Os irmãos Geadas – Óscar e António Luis – são filhos dos proprietários dum dos restaurantes de referência em Trás-os-Montes, o “Geadas”, em Bragança. E seguiram as pisadas dos pais, com distinção, o Óscar na cozinha e o António Luis na sala. Há uns anos atrás tomaram conta da Pousada de S. Bartolomeu, ainda em Bragança. Ali desenvolveram um trabalho aturado, que culminou com a obtenção duma estrela do guia Michelin para o restaurante G, até agora a única em todo o Trás-os-Montes.
Mas como não gostam de estar parados, resolveram abrir uma pequena casa de petiscos na zona histórica da cidade a que chamaram “Contradição”. É um espaço muito pequeno, numa ruela estreita, mas que conta com uma esplanada, a ampliar a capacidade de receber mais clientes. É uma sala sobre o quadrado que tem ao fundo um balcão por detrás do qual está a minúscula cozinha. A parede da direita tem enorme espelho que dá amplitude á sala, por cima do qual muitos pratos de loiça portuguesa. Na parede da esquerda um balcão de apoio e algumas bebidas espirituosas.
Por ali vai circulando parte do pessoal do restaurante da pousada, que dá corpo á criatividade do chefe Óscar, de que resultam petiscos e pratos muito interessantes e até desafiantes. O António Luis vai-se divertindo a escolher os vinhos adequados, na esmagadora maioria transmontanos, numa aposta que se saúda. Alguns desses vinhos são quase desconhecidos, de pequenos produtores, por vezes desconcertantes, tal a originalidade e qualidade.
Para a mesa vem um pano de burel a envolver fatias de focaccia, pão de trigo tradicional e centeio. Depois, bem quentes, a chamussa e o pastel de massa tenra com carne de javali e cordeiro, deliciosos.
Em Trás-os-Montes não pode faltar a alheira. Aqui aparece numa versão de migas de alheira, maçã, croutons e ovo – o crocante dos croutons a contrastar com a maçã aveludada e a qualidade da alheira, ácida, deliciosa, tudo envolvido pelo ovo. Uma festa de paladares.

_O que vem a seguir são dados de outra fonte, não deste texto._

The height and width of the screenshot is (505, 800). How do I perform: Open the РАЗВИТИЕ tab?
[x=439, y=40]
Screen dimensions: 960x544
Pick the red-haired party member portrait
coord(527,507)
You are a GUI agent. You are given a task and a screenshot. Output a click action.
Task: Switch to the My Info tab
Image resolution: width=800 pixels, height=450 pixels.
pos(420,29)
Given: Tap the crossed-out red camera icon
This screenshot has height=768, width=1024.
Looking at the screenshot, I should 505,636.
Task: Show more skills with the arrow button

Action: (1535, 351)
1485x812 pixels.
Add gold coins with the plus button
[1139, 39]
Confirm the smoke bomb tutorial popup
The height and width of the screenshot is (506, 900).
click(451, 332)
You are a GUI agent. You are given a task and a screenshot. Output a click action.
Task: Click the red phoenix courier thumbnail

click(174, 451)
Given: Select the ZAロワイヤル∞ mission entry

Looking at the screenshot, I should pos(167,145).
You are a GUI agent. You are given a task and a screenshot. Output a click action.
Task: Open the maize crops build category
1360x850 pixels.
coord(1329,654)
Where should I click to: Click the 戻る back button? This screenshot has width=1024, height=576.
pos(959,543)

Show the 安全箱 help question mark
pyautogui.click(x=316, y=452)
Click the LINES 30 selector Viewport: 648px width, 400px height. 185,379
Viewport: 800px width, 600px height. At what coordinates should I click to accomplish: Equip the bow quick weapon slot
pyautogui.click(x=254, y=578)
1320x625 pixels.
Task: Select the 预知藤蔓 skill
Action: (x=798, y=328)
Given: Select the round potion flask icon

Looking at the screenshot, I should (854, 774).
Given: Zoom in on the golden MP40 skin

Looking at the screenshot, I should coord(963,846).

Seguiu-se a massada de grão com enchidos e bacalhau confitado, com uma borboleta de tinta de choco. Lembra um rancho, com massa de meada, numa ligação do taco de bacalhau com carnes de porco que era tradição em algumas regiões e que se foi perdendo. Um conjunto delicioso. Estiveram também num nível altíssimo as bochechas de vaca estufadas, puré de batata com alho negro e pequenos legumes. Suavidade, paladar e textura delicada. Ainda tivemos coragem de ir ao porco bísaro grelhado, puré de couve flor e avelã, salada de agriões. Carne de porco soberba, muito bem acompanhada com o contraste entre avelã e couve flor, com a acidez dos agriões a fazer a ligação. Excelente.
Terminou-se com cup-cake de chocolate e doce de castanha. Brilhante! Outra coisa que se saúda é a utilização de louça bastante variada, mas toda portuguesa, de várias regiões, de extremo bom gosto.
Provaram-se vinhos deliciosos, a confirmar que a região transmontana é uma das regiões vínicas a ter muito em conta. Head Rock Tinto Reserva 2015 poderoso nos seus 13,5% de álcool, Maria Gins Tinto 2018, preparado só com Tinta Amarela, mas com 14% de alcool, um vinho excitante, delicioso, Saroto Tinto apenas com 11,5% de álcool, quase provocador, até um Menina d´Uva da região de Vimioso, um palhete muito interessante.
Com a sobremesa foi servido o licoroso da Quinta de Sobreiró de Cima, mais uma boa surpresa transmontana.
Ali está-se muito bem, com comida de excelência e vinhos transmontanos fantásticos, sem qualquer contradição…
Um passeio pela zona histórica de Bragança é quase obrigatório.